# PROBLEM
Among the entries below, please show each line that carries the word "will".

———

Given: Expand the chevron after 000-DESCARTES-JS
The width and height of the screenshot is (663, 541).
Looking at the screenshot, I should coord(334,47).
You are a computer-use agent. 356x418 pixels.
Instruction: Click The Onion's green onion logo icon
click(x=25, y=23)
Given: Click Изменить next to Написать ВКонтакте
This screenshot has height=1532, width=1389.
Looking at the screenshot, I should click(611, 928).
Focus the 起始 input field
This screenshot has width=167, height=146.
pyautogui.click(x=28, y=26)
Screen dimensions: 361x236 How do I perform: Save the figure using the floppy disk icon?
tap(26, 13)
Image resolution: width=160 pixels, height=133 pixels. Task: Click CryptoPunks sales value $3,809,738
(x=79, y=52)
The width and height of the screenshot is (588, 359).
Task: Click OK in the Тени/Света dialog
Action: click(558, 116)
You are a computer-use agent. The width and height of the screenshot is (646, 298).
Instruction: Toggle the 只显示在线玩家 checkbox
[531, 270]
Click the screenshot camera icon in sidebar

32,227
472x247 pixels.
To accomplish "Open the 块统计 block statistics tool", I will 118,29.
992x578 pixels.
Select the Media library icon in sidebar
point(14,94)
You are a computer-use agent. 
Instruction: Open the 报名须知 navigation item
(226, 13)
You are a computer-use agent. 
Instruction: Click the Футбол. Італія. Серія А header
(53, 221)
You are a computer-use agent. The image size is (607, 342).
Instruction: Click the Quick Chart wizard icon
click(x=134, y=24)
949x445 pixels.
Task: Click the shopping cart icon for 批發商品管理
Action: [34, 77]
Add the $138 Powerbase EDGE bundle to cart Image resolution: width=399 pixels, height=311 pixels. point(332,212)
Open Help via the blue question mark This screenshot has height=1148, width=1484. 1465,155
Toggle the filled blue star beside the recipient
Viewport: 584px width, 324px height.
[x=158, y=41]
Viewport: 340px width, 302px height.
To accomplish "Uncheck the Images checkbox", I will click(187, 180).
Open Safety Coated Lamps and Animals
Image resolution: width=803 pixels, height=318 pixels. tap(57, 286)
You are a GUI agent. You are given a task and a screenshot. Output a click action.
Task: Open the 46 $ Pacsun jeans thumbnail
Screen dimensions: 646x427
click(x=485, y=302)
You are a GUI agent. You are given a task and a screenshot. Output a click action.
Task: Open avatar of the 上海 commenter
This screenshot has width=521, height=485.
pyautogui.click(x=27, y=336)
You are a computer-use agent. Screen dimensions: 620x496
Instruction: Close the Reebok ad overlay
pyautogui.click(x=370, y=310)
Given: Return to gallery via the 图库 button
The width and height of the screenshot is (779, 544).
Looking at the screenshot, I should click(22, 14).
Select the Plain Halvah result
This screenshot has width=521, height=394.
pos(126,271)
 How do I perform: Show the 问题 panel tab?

———

# RESPONSE TO THIS TASK
To accomplish "Open the 块统计 block statistics tool", I will 118,29.
To accomplish "Uncheck the Images checkbox", I will click(187, 180).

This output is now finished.